What is a 'Spot Exchange Rate'
A spot exchange rate is the price to exchange one currency for another for immediate delivery. The spot rates represent the prices buyers pay in one currency to purchase a second currency. Although the spot exchange rate is for delivery on the earliest value date, the standard settlement date for most spot transactions is two business days after the transaction date.
BREAKING DOWN 'Spot Exchange Rate'
The spot exchange rate is the price paid to sell one currency for another for delivery on the earliest possible value date.

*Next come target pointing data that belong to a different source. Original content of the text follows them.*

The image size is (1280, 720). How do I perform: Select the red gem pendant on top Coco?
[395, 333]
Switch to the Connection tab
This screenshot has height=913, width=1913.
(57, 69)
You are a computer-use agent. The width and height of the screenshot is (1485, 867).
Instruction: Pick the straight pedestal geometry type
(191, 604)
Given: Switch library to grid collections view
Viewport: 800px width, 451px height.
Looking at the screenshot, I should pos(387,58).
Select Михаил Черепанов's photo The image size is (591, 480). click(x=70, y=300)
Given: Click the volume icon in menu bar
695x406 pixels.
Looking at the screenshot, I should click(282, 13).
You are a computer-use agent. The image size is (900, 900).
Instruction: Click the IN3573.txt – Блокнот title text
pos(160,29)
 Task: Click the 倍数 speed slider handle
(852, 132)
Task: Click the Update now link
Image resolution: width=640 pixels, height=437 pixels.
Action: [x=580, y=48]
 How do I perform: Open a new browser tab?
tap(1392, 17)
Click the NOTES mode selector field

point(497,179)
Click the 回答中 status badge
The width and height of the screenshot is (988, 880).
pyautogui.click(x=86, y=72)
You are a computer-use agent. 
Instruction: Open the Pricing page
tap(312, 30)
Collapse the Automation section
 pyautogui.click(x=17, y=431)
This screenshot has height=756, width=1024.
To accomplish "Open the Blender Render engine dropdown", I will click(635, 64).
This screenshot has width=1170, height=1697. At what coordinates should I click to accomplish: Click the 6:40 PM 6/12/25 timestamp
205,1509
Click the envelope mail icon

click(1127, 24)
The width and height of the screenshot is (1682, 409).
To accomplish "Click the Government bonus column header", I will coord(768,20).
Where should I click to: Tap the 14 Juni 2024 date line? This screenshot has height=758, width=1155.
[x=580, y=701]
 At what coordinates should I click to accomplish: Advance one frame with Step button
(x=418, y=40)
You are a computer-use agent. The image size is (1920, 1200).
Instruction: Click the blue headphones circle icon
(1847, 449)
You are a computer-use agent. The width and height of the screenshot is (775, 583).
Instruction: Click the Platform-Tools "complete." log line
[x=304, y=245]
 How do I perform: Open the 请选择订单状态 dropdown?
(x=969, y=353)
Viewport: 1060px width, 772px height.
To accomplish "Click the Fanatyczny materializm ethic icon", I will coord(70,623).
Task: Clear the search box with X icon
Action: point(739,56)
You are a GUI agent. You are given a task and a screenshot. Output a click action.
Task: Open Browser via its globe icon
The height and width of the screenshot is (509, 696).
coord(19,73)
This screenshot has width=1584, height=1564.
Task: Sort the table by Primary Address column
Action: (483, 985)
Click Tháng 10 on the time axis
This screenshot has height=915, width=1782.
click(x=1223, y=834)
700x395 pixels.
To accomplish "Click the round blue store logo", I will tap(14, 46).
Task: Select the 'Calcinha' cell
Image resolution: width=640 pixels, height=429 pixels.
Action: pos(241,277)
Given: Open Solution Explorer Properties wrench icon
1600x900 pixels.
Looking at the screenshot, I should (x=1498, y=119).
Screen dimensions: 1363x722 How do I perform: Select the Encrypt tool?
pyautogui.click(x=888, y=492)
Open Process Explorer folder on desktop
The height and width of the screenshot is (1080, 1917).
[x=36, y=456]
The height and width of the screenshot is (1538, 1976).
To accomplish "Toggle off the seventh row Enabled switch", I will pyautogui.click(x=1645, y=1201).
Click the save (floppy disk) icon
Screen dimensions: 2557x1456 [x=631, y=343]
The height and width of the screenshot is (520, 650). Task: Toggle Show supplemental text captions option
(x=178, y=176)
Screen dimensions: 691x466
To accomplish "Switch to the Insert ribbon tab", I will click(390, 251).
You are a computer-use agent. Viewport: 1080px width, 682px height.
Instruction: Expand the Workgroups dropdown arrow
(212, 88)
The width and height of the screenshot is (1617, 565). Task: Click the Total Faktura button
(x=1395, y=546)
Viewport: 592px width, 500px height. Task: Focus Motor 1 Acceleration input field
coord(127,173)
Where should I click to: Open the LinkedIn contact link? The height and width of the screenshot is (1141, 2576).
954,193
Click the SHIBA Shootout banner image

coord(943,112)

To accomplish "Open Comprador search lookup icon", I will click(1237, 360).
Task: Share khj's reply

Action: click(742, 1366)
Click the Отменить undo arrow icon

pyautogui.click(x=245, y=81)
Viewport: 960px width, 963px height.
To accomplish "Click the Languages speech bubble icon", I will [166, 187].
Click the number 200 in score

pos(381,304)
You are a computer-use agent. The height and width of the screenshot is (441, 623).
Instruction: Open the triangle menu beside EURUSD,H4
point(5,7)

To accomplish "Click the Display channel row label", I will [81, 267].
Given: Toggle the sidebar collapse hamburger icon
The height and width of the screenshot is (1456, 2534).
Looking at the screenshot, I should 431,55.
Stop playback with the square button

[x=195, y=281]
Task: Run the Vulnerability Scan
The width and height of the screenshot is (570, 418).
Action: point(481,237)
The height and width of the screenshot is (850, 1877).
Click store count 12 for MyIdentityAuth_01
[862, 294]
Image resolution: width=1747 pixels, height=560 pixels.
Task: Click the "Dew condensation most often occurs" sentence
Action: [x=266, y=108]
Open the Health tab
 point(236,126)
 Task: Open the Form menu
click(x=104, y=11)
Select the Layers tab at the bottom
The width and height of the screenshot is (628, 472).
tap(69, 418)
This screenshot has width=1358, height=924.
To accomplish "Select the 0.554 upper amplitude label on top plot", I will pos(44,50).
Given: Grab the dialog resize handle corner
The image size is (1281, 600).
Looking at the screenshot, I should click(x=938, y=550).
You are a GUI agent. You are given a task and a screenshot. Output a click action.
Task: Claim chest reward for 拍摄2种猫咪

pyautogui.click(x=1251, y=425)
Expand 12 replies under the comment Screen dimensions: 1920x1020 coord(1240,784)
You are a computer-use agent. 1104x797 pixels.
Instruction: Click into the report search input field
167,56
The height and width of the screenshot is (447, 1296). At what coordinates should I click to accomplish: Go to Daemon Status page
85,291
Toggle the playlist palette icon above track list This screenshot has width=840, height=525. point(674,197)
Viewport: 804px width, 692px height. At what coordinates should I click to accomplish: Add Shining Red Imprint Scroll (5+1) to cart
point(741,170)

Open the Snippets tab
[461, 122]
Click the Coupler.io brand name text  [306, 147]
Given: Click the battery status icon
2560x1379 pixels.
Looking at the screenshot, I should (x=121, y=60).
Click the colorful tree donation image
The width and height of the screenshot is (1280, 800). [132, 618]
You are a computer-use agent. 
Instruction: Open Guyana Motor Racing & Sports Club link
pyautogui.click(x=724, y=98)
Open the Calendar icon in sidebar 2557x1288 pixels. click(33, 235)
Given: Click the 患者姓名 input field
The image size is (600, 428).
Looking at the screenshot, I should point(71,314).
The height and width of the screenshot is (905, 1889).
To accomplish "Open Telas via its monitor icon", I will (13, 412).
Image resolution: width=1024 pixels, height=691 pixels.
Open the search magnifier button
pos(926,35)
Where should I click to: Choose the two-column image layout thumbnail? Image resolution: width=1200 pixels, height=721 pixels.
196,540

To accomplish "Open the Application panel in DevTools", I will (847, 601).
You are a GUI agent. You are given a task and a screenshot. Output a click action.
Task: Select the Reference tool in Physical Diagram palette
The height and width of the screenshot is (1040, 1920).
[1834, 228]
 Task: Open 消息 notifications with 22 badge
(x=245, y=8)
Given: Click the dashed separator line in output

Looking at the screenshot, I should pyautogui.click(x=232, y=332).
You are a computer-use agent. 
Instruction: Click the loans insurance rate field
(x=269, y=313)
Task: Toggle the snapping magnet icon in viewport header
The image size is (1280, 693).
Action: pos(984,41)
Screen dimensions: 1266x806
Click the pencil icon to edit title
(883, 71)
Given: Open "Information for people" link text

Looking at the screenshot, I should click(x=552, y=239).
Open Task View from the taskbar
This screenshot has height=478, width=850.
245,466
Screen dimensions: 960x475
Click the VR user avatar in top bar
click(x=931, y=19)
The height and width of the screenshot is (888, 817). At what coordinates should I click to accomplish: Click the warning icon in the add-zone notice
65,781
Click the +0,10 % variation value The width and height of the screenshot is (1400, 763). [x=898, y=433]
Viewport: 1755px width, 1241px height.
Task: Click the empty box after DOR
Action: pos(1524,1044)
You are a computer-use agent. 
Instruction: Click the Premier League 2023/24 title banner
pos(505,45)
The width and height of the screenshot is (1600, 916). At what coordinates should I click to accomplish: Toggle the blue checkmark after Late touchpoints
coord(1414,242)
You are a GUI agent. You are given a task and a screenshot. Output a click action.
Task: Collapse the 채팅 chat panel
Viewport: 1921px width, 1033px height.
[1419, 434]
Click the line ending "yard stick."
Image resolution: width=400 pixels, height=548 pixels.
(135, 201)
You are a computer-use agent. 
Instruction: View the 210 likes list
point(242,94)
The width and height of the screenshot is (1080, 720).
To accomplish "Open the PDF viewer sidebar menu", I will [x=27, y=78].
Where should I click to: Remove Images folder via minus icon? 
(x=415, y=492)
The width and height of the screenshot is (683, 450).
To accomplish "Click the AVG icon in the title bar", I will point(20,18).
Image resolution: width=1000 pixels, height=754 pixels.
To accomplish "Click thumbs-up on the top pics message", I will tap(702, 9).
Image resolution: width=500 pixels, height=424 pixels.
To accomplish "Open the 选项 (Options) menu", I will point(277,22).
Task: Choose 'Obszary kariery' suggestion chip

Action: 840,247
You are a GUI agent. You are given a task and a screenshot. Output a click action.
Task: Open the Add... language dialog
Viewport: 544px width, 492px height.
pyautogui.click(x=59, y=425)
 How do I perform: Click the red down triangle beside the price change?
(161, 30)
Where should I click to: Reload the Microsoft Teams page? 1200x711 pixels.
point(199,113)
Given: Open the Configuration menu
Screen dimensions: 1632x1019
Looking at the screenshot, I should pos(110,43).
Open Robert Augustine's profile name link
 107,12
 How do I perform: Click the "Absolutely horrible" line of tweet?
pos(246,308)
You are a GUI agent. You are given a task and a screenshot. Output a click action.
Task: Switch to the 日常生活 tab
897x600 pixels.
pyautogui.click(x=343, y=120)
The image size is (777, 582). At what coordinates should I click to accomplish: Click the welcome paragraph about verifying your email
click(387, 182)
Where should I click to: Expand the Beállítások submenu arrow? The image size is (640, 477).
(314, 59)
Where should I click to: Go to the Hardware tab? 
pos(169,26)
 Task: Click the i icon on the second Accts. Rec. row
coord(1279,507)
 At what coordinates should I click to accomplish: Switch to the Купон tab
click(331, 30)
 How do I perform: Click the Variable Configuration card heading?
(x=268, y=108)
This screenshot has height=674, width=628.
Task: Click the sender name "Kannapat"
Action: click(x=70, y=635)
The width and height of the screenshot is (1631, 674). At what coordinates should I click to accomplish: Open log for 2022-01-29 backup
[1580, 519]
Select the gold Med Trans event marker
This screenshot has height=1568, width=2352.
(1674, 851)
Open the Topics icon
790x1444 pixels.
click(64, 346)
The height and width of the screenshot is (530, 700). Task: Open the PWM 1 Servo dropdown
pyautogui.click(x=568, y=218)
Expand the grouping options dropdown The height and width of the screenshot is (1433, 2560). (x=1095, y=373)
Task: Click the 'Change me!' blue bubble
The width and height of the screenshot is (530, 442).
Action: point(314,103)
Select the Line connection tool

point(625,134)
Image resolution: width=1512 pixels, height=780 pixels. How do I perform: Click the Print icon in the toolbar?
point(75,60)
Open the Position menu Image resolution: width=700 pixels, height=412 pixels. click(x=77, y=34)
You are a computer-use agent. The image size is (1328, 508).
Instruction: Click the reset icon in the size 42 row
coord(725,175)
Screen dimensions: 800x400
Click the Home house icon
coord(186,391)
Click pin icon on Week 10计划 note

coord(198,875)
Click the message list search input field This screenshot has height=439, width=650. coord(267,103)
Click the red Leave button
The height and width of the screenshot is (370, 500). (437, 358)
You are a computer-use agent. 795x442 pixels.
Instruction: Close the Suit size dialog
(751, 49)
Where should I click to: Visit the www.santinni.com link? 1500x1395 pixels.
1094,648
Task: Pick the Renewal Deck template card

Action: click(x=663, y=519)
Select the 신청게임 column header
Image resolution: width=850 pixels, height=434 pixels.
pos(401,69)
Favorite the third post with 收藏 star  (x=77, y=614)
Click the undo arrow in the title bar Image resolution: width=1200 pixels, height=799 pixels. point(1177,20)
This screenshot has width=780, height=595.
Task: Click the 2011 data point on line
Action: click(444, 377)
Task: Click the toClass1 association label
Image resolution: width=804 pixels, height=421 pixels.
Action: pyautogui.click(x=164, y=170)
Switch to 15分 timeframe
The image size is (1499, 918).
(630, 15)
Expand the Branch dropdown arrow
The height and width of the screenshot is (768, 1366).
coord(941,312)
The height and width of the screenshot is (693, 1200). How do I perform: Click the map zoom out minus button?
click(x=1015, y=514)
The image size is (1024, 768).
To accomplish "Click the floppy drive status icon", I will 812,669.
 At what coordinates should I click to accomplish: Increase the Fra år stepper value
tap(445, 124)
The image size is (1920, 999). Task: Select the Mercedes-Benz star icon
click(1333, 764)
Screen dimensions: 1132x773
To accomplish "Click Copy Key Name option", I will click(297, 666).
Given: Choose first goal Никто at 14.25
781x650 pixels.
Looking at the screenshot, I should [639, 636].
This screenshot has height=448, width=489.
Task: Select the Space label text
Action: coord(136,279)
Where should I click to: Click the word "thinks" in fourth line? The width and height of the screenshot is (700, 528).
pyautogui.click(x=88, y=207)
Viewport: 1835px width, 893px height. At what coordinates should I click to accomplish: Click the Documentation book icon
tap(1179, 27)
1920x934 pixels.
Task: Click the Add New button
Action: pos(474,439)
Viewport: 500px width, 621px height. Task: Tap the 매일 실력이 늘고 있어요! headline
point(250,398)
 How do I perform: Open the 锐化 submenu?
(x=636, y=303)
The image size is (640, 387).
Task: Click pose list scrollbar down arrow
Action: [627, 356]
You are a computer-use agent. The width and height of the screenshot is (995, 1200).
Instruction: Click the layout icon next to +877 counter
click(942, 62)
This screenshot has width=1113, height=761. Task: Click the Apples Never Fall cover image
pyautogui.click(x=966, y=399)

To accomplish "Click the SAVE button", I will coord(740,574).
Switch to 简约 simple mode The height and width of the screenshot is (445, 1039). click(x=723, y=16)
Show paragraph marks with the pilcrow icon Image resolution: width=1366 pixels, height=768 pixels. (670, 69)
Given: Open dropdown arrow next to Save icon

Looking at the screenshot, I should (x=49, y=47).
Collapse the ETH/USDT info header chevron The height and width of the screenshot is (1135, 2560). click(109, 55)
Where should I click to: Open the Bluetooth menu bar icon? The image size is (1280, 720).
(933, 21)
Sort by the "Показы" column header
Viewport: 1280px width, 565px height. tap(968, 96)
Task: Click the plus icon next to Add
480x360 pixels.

The foreign exchange market is the largest and most liquid market in the world, with over $5 billion changing hands daily. The most actively traded currencies are the U.S. dollar; the euro, which is used in many continental European countries including Germany, France, and Italy; the British pound; Japanese yen; and Canadian dollar.
Trading takes place electronically around the world between large, multinational banks. Other active market participants include corporations, mutual funds, hedge funds, insurance companies and government entities. Transactions are for a wide range of purposes, including import and export payments, short- and long-term investments, loans and speculation.
Some currencies, especially in developing economies, are controlled by the government, which sets the spot exchange rate.
For most spot foreign exchange transactions, the settlement date is two business days after the transaction date. The most common exception to the rule is the U.S. dollar vs. the Canadian dollar, which settles on the next business day. Weekends and holidays mean that two business days is often far more than two calendar days, especially during the Christmas and Easter holiday season.
On the transaction date, the two parties to the transaction agree on the price, which is the number of units of currency A that will be exchanged for currency B. The parties also agree on the value of the transaction in both currencies and the settlement date. If both currencies are to be delivered, the parties also exchange bank information. Speculators often buy and sell multiple times for the same settlement date, in which case the transactions are netted and only the gain or loss is settled.
The foreign exchange spot market can be very volatile; in the short term, rates are often driven by rumor, speculation and technical trading. In the long term, rates are generally driven by a combination of economic growth and interest rate differentials. Central banks sometimes intervene to smooth the market, either by buying or selling the local currency or by adjusting interest rates.